Je me souviens aussi de la collection de livres reliés dans la bibliothèque de mon oncle. Les 27 volumes des «Hommes de bonne volonté» de Jules Romains, dont la lecture m'apparaissait alors comme une entreprise impossible.
Je me souviens aussi de Marie et Laura, de Cigarette, de Liad, Frank, Chérif, et Alain, les sept voyageurs qui, par un soir d'hiver se retrouvent dans cette rame du RER qui va d'une banlieue parisienne à l'autre.
Je m'en souviens d'autant mieux que cela fait plus de trente ans maintenant que je prends le train pour me rendre au travail et pour en revenir le soir et que fort souvent je me suis pris au jeu d'imaginer la vie de ces personnes que je croise occasionnellement ou plus régulièrement. J'ai même griffonné un soir une idée de roman, dans lequel le narrateur décidait de confronter ses déductions avec les vrais voyageurs.
Autant dire que le premier roman d'Anne Collongues a résonné en moi dès les premières lignes.
Dès que Marie, après avoir hésité jusqu'à la dernière seconde, décide de monter dans le RER. Parce que pour elle, ce voyage a une signification toute particulière. En fait, Marie s'enfuit parce qu'elle ne supporte plus sa petite vie, entre un mari qui ne l'aime plus et une fille qui pleure. Marie, «jean informe, sac de collégienne, aux pieds de vieilles Converse, et le caban rouge bon marché» fait pourtant envie à Laura. Si elle partage son compartiment, c'est qu'elle est partie plus tôt du bureau et qu'elle veut, elle aussi goûter à un moment de liberté.
Et que dire de Liad qui se promenait la veille encore à Sdérot en Israël. Après ses trois ans de service militaire au sein de Tsahal, il a décidé de partir pour Paris plutôt que d'aller en Thaïlande. Dans ce RER, il a le temps de ruminer sa décision. En voyant les tristes paysages, il commence à se demander s'il a bien fait. Mais il a l'avenir devant lui.
Ce n'est plus vraiment le cas de Cigarette qui rêvait d'évasion et qui a déjà manqué un cargo vers le Brésil. En regagnant le ce café où elle travaille, on suit aussi ses espoirs déçus et sa frustration.

* [DONNÉES EXTRAITES]
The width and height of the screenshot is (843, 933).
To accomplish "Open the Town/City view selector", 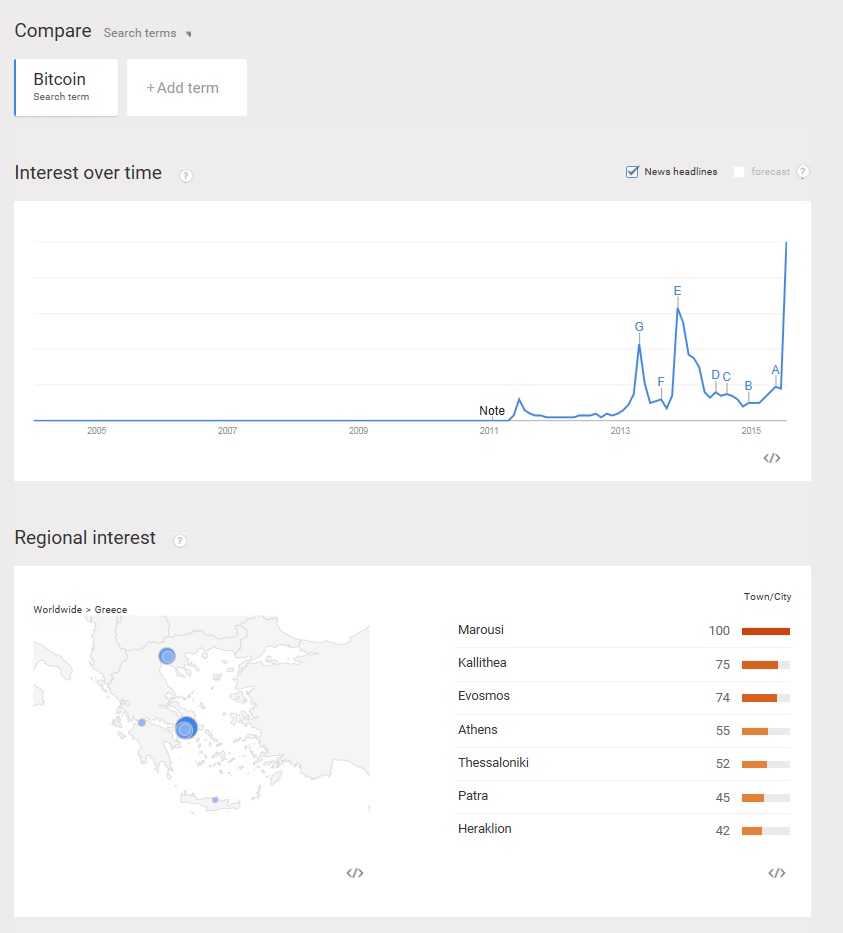I will coord(767,597).
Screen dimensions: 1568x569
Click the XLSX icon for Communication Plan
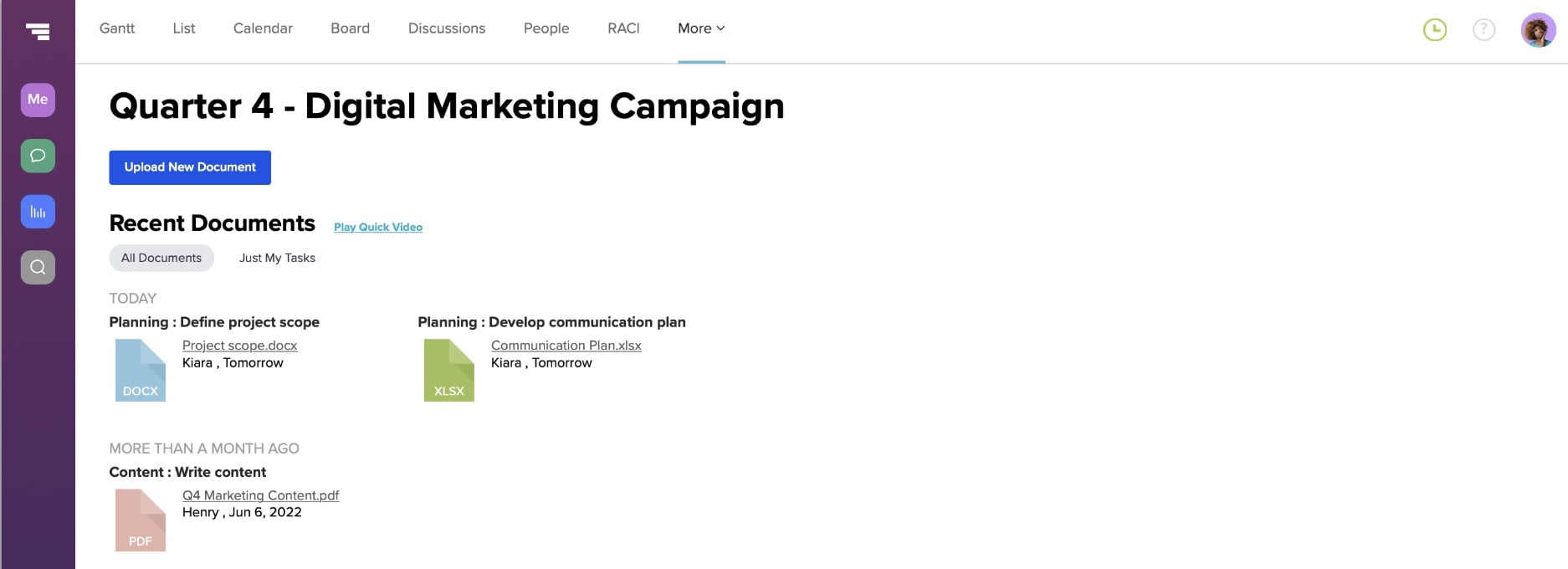click(x=448, y=370)
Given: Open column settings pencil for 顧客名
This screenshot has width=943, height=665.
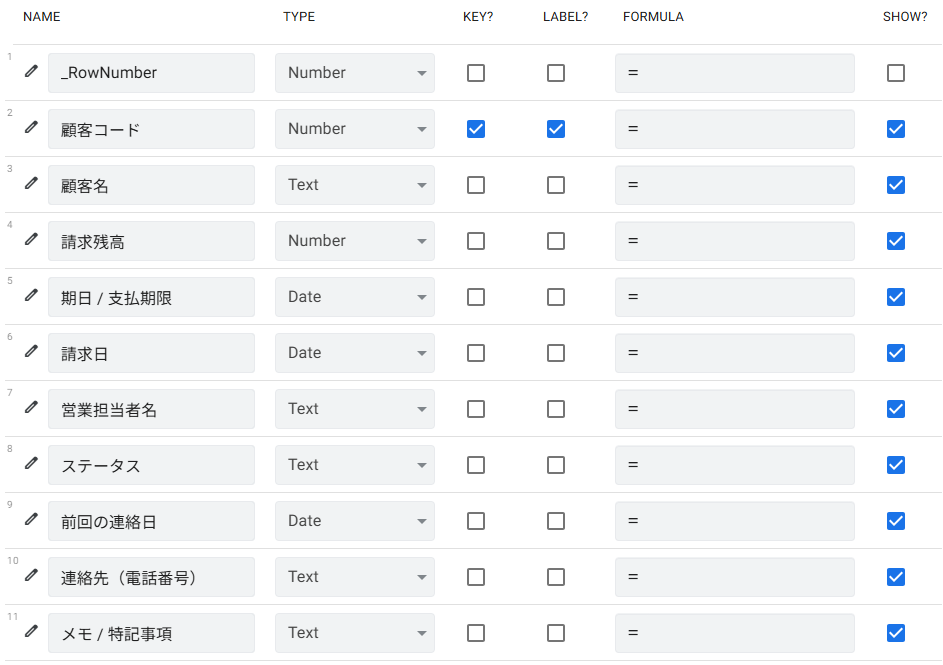Looking at the screenshot, I should (30, 183).
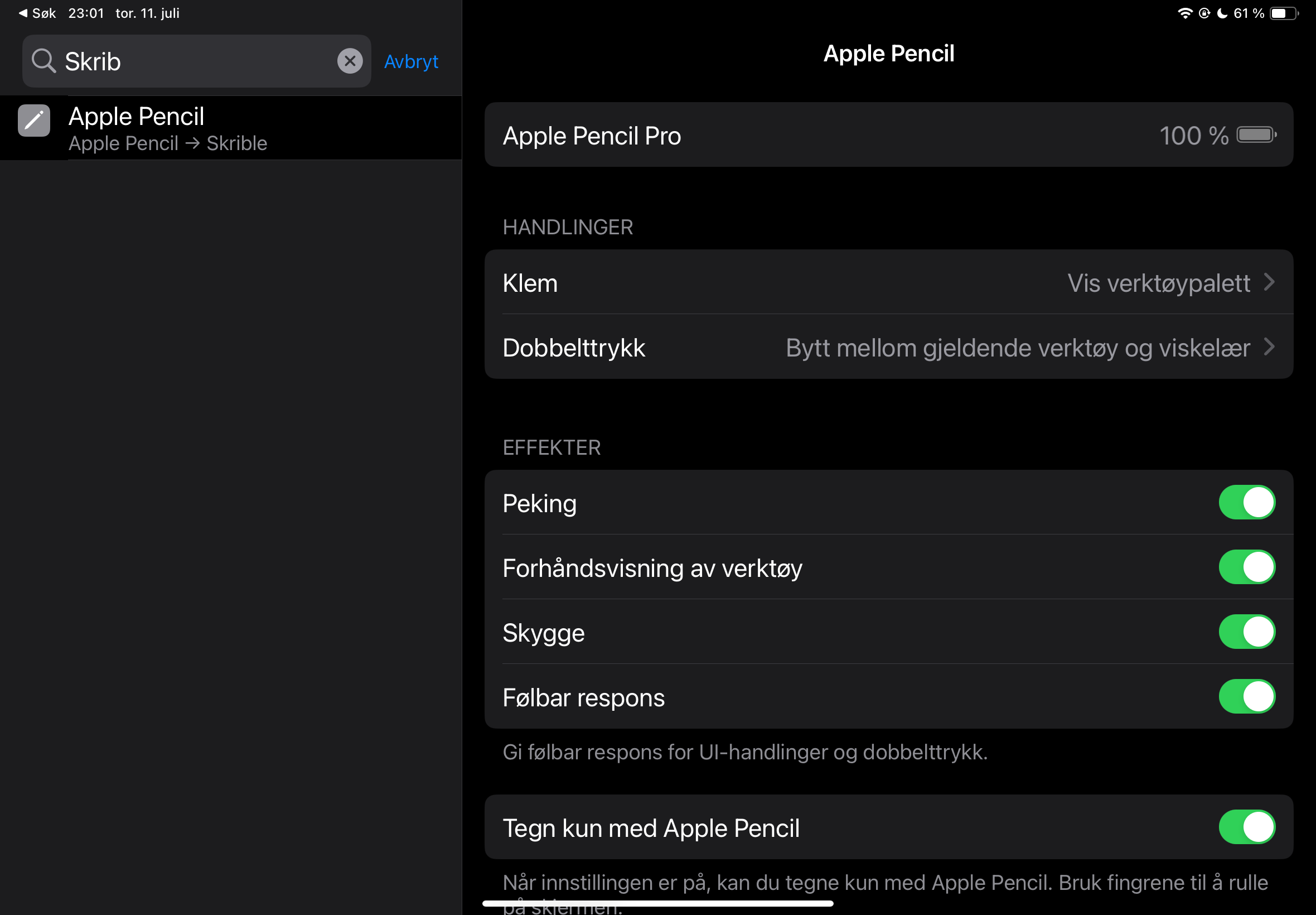Disable the Peking toggle

coord(1247,502)
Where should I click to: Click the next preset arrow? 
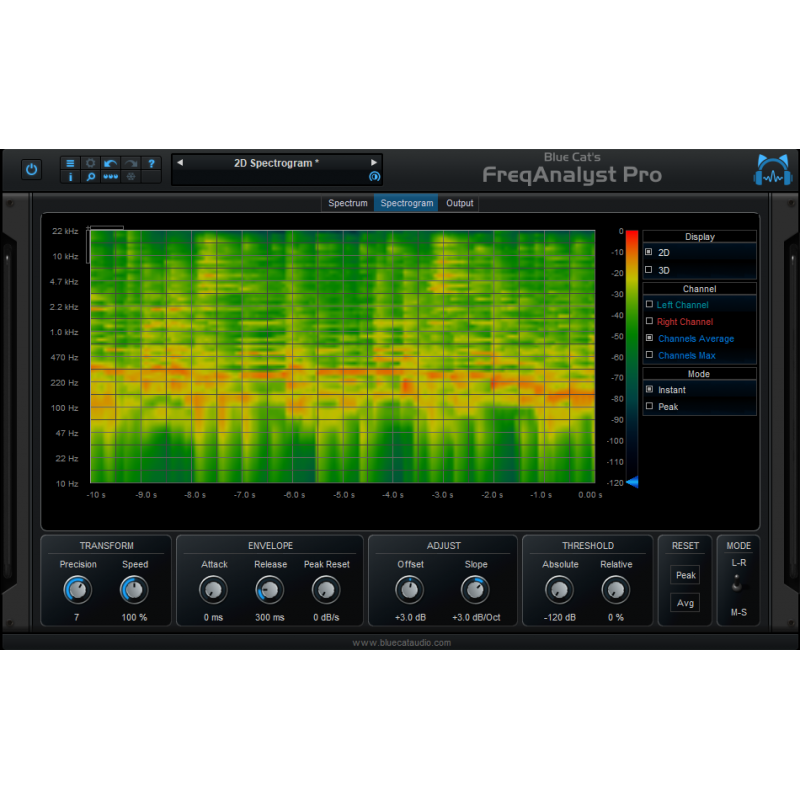click(x=374, y=161)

* [CONSIGNE ÉCRITE A] D'après la critique du premier roman d'Anne Collongues, dans quelle ville Liad se promenait-il la veille de son trajet en RER ?
* [CONSIGNE ÉCRITE B] Prolongez la critique du premier roman d'Anne Collongues en reprenant juste après sa dernière phrase.

* [RÉPONSE ÉCRITE A] À Sdérot, en Israël.

* [RÉPONSE ÉCRITE B]
L'histoire de Chérif est aussi particulière. Osera-t-il vraiment rentrer chez lui ? Céline et son corps si sensuel l'attendent. Mais également Sofian et peut-être toute une bande qui voudra laver un terrible affront.
Franck n'est pas beaucoup plus joyeux. Il rentre dans son pavillon de banlieue et aspire à la tranquillité qui se refusera à lui. Il le pressent.
Alain a aussi été durement frappé par le destin. Un incendie, la mort d'un enfant, l'éclatement du couple… Il essaie de se reconstruire.
Sept existences que le lecteur va suivre tout au long de ce trajet, sept destins qui vont coexister avant de former un tableau d'une société bien malade.
S'il est quelquefois difficile de bien suivre chacun des parcours, c'est parce que l'auteur a aussi tenté, en construisant son livre avec des morceaux d'histoire, de trouver «une manière de les rapprocher sans utiliser un événement extérieur, de les rassembler, d'aller, en s'approchant de la fin, vers un seul chant à plusieurs voix.»
Mission accomplie. Même si ce chant à plusieurs voix n'a rien d'un chant d'espérance, si on croise des vies brisées et des drames douloureux, on sent en filigrane des hommes de bonne volonté. Je m'en souviens…
Lien : https://collectiondelivres.w..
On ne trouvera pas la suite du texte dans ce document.